## Work order
Transcribe the stretch of entries below from the line with "Task: Click the Edit YAML button" through the line with "Given: Filter players by Hajduk Split only", exactly and with both ends included; leave out all other lines.
─── Provided entries ───
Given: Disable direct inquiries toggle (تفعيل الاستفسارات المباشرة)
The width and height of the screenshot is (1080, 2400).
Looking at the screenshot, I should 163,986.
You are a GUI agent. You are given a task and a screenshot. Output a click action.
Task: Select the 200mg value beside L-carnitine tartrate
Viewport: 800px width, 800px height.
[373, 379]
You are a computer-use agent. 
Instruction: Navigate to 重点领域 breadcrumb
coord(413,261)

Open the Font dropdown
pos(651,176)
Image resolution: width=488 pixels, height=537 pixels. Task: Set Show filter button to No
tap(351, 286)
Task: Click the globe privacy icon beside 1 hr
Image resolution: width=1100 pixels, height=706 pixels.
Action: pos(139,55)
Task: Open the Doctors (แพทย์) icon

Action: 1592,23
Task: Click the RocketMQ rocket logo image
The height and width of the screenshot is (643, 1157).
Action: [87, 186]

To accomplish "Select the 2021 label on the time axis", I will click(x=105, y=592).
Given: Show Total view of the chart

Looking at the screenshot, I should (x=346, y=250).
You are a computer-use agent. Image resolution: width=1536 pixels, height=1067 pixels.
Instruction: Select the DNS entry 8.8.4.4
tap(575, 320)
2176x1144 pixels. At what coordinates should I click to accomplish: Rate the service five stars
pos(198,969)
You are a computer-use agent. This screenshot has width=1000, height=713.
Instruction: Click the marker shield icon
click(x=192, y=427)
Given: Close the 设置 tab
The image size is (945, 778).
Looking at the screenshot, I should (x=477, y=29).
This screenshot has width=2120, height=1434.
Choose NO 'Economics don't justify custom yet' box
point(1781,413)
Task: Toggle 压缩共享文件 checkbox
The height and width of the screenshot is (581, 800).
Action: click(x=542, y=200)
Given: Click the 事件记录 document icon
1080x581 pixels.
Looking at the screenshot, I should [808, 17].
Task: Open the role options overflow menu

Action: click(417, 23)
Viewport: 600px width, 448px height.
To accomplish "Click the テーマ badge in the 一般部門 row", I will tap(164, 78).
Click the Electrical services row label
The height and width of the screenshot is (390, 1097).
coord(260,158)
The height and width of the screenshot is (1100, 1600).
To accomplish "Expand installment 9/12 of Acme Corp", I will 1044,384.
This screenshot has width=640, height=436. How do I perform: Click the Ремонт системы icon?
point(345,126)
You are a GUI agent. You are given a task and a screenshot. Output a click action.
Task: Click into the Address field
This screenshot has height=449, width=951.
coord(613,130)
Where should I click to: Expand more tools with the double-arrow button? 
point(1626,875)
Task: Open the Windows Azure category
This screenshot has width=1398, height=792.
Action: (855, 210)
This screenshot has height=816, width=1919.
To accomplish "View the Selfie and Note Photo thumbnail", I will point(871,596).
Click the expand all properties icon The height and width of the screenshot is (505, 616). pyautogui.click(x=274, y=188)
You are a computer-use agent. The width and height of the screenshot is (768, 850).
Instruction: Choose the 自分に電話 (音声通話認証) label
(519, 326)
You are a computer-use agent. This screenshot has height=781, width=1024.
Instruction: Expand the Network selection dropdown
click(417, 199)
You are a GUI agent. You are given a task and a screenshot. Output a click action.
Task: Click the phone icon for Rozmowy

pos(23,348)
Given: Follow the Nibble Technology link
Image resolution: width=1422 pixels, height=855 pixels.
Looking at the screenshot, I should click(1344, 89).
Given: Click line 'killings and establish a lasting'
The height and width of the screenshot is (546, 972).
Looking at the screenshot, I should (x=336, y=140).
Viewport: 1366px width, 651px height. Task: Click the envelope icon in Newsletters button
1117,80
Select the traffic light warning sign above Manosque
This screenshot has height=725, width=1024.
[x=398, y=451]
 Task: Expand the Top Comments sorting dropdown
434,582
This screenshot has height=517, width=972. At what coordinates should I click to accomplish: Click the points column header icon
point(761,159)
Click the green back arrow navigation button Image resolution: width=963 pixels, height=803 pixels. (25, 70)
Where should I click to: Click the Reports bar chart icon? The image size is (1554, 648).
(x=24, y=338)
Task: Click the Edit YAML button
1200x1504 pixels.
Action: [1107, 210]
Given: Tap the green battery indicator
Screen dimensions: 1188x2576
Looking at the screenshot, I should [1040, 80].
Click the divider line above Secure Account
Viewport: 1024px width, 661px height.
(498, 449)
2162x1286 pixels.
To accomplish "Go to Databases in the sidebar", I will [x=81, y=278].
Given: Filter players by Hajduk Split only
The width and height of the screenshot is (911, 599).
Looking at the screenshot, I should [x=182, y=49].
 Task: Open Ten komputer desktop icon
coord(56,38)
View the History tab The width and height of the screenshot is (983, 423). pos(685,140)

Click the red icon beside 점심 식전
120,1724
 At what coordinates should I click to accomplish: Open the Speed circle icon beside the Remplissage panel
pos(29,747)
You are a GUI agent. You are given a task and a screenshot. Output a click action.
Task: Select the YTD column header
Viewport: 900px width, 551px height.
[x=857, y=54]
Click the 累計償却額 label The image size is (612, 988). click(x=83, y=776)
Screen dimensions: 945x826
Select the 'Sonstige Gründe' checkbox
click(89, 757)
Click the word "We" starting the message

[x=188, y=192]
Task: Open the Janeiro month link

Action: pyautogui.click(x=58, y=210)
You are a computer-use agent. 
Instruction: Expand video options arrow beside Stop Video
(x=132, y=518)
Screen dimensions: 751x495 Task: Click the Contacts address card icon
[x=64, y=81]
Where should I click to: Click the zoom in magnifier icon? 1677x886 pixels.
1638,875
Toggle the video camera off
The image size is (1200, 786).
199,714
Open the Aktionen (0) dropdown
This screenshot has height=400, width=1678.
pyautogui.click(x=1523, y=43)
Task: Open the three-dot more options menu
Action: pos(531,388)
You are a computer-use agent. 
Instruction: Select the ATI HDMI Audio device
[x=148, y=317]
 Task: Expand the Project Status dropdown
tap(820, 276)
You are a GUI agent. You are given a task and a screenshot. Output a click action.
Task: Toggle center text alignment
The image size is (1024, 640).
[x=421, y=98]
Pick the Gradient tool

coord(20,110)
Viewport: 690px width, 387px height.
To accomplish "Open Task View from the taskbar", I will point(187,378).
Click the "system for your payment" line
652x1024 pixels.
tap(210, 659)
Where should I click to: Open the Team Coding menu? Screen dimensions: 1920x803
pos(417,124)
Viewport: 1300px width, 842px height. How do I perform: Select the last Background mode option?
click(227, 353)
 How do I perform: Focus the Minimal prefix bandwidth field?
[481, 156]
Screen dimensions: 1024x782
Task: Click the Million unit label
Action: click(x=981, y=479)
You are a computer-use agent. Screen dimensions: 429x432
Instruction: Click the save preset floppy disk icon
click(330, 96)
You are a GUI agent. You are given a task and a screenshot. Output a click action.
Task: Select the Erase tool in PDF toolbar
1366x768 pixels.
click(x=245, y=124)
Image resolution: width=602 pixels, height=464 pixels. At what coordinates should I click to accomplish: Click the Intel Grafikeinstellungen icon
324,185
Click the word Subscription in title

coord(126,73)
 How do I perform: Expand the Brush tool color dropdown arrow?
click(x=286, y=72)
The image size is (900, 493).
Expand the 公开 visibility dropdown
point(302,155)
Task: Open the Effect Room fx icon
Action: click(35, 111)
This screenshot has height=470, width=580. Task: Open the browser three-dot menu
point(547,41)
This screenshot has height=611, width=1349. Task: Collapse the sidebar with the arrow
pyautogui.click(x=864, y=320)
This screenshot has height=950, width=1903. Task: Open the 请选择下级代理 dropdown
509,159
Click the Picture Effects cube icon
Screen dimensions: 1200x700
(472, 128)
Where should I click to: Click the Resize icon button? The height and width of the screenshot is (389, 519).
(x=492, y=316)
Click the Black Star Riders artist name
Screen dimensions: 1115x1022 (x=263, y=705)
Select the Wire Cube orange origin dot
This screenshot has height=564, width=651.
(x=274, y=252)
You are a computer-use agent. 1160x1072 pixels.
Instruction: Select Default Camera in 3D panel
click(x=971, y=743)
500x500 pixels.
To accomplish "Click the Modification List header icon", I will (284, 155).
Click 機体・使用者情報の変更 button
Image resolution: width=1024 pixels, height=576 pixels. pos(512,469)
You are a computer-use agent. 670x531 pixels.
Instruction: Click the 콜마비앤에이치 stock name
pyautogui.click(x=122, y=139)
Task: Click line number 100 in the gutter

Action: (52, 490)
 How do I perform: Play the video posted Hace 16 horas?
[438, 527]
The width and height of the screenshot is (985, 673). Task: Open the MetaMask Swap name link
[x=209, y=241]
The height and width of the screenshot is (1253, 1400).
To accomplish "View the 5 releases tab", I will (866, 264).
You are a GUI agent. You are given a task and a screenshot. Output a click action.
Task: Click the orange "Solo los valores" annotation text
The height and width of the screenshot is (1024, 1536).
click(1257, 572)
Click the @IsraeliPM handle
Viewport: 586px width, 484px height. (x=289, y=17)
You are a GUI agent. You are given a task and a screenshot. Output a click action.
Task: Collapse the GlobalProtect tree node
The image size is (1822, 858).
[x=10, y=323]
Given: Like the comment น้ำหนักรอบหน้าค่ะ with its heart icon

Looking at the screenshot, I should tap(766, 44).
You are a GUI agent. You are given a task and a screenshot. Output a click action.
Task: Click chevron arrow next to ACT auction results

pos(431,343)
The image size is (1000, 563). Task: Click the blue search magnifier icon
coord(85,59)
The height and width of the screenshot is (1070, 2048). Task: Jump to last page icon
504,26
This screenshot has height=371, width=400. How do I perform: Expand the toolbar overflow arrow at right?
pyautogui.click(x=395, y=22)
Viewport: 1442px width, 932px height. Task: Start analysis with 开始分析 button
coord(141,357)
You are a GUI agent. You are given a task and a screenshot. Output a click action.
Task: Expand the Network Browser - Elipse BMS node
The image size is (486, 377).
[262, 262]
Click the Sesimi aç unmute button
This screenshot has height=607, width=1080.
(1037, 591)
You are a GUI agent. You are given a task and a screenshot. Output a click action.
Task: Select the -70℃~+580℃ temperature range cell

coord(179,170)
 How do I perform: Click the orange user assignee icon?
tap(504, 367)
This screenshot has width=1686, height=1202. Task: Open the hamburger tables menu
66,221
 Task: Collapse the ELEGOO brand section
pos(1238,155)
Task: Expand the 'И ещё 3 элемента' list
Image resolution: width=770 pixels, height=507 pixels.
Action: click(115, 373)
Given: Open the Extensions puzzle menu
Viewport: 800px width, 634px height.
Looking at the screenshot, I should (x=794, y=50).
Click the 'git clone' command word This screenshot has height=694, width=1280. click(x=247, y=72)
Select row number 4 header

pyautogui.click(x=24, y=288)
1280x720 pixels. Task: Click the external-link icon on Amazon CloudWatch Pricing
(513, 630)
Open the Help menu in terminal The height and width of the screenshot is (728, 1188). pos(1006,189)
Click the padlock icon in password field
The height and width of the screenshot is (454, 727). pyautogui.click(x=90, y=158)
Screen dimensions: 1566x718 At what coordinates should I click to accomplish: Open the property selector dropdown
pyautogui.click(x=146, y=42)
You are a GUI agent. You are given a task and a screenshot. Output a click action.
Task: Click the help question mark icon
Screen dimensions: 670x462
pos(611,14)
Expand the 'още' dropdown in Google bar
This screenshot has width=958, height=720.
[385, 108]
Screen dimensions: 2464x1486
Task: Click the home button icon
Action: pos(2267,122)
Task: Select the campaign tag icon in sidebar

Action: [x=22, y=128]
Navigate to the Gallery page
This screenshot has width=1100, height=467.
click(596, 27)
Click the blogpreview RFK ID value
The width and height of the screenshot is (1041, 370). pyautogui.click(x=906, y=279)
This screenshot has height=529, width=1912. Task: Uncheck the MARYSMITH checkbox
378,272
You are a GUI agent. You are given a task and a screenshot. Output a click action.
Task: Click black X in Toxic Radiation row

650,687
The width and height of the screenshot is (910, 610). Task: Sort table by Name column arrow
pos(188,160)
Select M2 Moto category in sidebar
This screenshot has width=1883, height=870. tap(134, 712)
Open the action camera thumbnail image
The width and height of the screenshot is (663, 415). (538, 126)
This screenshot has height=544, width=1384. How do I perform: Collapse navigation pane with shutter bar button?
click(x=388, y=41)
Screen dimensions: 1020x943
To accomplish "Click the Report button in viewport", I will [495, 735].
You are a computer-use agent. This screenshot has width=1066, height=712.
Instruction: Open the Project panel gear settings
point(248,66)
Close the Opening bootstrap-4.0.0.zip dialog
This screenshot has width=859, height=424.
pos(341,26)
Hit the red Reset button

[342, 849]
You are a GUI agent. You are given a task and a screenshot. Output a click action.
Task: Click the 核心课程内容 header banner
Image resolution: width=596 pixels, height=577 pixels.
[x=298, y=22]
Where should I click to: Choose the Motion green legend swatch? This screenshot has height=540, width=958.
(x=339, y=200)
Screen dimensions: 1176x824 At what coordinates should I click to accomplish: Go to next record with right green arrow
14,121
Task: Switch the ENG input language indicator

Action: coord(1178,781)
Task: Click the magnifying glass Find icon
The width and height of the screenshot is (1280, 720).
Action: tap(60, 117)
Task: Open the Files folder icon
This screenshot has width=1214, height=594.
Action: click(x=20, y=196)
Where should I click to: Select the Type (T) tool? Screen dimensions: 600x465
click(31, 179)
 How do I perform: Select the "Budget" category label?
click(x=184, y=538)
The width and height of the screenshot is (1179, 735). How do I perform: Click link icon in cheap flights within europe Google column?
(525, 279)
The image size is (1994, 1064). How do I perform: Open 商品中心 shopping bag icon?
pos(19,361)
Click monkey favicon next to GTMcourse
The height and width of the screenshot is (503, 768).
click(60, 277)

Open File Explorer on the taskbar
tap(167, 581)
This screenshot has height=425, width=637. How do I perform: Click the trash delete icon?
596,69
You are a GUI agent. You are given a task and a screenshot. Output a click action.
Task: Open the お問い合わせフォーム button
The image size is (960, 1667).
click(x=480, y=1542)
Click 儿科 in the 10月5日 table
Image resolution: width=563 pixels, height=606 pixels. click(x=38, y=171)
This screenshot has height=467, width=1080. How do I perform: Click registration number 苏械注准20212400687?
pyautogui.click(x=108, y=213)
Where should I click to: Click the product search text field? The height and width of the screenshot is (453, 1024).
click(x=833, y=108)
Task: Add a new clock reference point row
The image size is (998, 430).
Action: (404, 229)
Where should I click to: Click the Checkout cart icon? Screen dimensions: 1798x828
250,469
───
## Output for this task
Task: Click the Edit YAML button
1200x1504 pixels.
Action: [1107, 210]
Given: Tap the green battery indicator
Screen dimensions: 1188x2576
Looking at the screenshot, I should [1040, 80].
Click the divider line above Secure Account
Viewport: 1024px width, 661px height.
(498, 449)
2162x1286 pixels.
To accomplish "Go to Databases in the sidebar", I will [x=81, y=278].
Given: Filter players by Hajduk Split only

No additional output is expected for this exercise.